* begin RECORDS FOR THE TASK *
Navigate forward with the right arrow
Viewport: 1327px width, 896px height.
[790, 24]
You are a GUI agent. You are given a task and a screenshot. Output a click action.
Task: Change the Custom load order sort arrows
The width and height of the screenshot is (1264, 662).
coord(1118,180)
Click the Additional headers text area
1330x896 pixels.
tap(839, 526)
* end RECORDS FOR THE TASK *
* GIVEN REQUEST *
Rewrite all of the records with every occurrence of "screenshot" replaced by "screen capture". Leave everything else as it is.

* EXERCISE OUTPUT *
Navigate forward with the right arrow
Viewport: 1327px width, 896px height.
[790, 24]
You are a GUI agent. You are given a task and a screen capture. Output a click action.
Task: Change the Custom load order sort arrows
The width and height of the screen capture is (1264, 662).
coord(1118,180)
Click the Additional headers text area
1330x896 pixels.
tap(839, 526)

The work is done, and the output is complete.